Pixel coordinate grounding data
[Start of section]
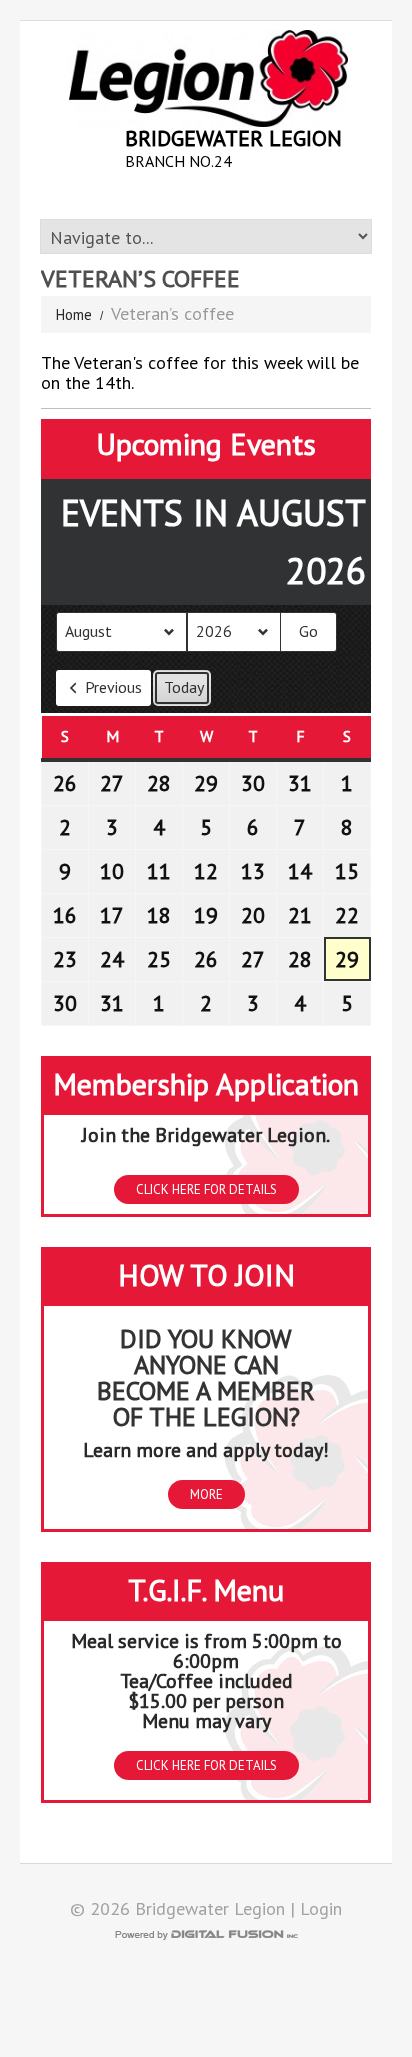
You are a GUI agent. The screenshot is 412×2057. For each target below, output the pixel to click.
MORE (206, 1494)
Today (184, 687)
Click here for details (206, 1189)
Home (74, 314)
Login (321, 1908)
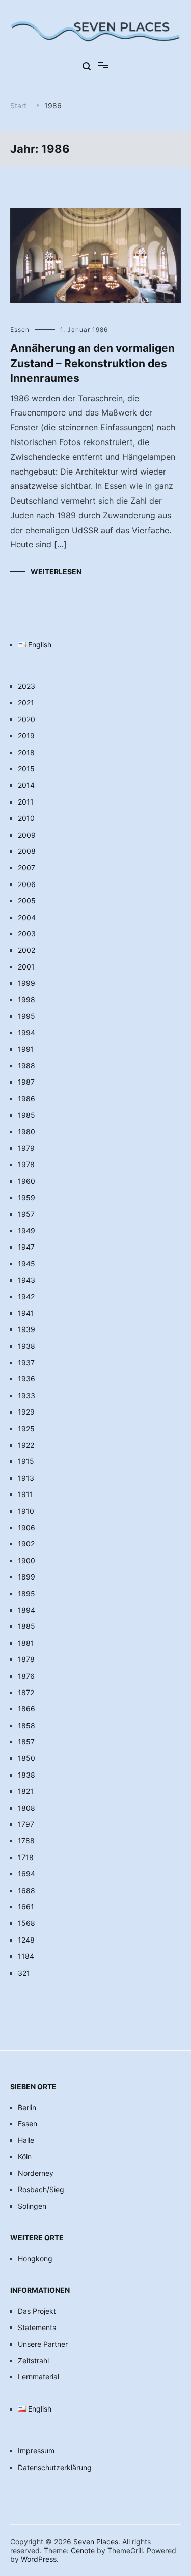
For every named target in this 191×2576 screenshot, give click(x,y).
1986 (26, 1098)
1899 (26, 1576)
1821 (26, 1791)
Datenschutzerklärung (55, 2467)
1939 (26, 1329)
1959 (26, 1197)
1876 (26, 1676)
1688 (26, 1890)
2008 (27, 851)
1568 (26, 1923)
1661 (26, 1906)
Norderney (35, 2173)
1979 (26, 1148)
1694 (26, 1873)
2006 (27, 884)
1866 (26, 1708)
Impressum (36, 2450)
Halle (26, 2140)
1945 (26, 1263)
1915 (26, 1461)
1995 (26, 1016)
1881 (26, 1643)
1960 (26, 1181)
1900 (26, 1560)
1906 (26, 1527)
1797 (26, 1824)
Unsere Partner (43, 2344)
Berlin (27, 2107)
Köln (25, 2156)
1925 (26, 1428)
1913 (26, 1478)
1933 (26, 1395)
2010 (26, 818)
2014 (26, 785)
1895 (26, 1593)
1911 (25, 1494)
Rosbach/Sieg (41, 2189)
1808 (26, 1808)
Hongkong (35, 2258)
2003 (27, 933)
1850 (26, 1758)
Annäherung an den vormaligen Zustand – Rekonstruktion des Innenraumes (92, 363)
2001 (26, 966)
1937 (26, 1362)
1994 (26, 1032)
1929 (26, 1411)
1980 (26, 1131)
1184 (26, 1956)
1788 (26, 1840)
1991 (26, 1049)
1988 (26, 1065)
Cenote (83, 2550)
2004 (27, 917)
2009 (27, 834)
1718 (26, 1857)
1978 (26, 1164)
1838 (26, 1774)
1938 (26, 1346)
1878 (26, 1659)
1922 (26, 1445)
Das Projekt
[End of section]
**Task objective**
Print the line containing "1850 (26, 1758)", then every line after it through the last line of the records, each exactly as written; nothing else belongs in the answer.

**Response area**
1850 (26, 1758)
Annäherung an den vormaligen Zustand – Rekonstruktion des Innenraumes (92, 363)
2001 (26, 966)
1937 (26, 1362)
1994 (26, 1032)
1929 (26, 1411)
1980 (26, 1131)
1184 (26, 1956)
1788 (26, 1840)
1991 (26, 1049)
1988 (26, 1065)
Cenote (83, 2550)
2004 (27, 917)
2009 (27, 834)
1718 (26, 1857)
1978 (26, 1164)
1838 (26, 1774)
1938 (26, 1346)
1878 (26, 1659)
1922 (26, 1445)
Das Projekt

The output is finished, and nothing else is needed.